**Selected extract:**

No wonder there’s so much buzz about the network edge. According to a new survey by research firm MachNation, Internet of Things (IoT) edge revenue will increase 81 percent next year. North America (with 31 percent of revenue) and Europe (with 35 percent) will see the biggest jumps. The company expects the majority of the increase in the IoT edge to come from industrial IoT, automotive, transportation, and smart cities.
MachNation evaluated 16 IoT edge vendors for its report, including Adlink, Amazon, Cisco, Dell, FogHorn, Huawei, Microsoft, SAP, and Siemens. The company defines these IoT edge vendors as companies with platforms that offer a distributed technology and processing architecture along with some analytics near the place where data is generated, or the edge.
According to MachNation CTO and head analyst Dima Tokar, many hardware vendors already have IoT solutions but the real complexity of IoT occurs at the edge and 90 percent of that is related to the software, not the hardware.
Although there are some companies that claim to have an end-to-end approach, most enterprises are still having to put their IoT edge solutions together. And one of the biggest issues is how to transmit the data because there is currently no standard format for doing so.

**Apply what you read:**
(A) Which sectors does the IoT edge article say MachNation expects most of the revenue increase to come from?
(B) Carry on the IoT edge article from its last sentence.
The listing comes from a different source than the IoT edge article.

**Dataset entries:**
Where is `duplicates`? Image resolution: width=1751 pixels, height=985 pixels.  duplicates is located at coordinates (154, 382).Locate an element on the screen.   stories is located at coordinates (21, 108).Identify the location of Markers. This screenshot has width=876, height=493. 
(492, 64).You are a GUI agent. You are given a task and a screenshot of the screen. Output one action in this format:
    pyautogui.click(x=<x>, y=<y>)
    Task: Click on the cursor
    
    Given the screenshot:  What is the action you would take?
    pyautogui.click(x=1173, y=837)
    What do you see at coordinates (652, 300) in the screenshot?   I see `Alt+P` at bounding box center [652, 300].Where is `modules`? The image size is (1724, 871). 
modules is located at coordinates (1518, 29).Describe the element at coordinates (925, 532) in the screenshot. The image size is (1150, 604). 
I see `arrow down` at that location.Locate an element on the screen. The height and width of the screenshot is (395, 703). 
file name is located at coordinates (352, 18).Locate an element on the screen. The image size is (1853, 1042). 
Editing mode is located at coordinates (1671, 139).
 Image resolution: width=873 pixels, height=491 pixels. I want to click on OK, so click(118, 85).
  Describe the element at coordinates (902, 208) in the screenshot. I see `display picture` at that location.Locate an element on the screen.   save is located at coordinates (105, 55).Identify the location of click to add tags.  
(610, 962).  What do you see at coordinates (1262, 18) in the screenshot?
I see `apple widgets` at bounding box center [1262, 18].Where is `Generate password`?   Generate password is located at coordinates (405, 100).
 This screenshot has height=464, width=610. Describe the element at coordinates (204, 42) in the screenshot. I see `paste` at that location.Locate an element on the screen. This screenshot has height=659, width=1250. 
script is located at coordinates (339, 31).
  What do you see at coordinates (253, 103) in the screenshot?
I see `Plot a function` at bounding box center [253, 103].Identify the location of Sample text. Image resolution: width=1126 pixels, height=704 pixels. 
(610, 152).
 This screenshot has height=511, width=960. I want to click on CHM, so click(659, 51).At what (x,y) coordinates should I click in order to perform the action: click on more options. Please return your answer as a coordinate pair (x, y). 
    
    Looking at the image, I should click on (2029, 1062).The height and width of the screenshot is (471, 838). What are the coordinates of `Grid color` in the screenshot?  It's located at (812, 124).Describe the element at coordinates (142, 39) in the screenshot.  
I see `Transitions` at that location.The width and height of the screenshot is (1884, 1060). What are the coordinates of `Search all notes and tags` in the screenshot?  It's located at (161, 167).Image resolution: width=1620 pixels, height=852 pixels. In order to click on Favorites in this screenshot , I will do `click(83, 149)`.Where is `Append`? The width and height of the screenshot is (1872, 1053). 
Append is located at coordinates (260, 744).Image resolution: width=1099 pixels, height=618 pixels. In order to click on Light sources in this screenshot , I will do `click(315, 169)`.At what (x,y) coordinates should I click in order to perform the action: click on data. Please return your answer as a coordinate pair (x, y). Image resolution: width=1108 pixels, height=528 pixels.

**Answers to the tasks:**
(A) Industrial IoT, automotive, transportation, and smart cities.

(B)
But there are several standards groups working on formal standards for multi-access edge computing (MEC). In July the ETSI multi-access edge computing industry specification group (MEC ISG) released its first package of standardized application programming interfaces (APIs) for MEC. Plus ETSI in September partnered with the OpenFog Consortium to create global standards for fog-enabled MEC technologies including 5G, IoT, and other data-dense applications.
Consolidation Will Come
MachNation researched 16 companies in this report and in an interview with SDxCentral, Steve Hilton, MachNation co-founder and president, said that it’s likely there will be more consolidation in this area. 2016 was a particularly big year for IoT consolidation with companies like Verizon and GE making many notable purchases.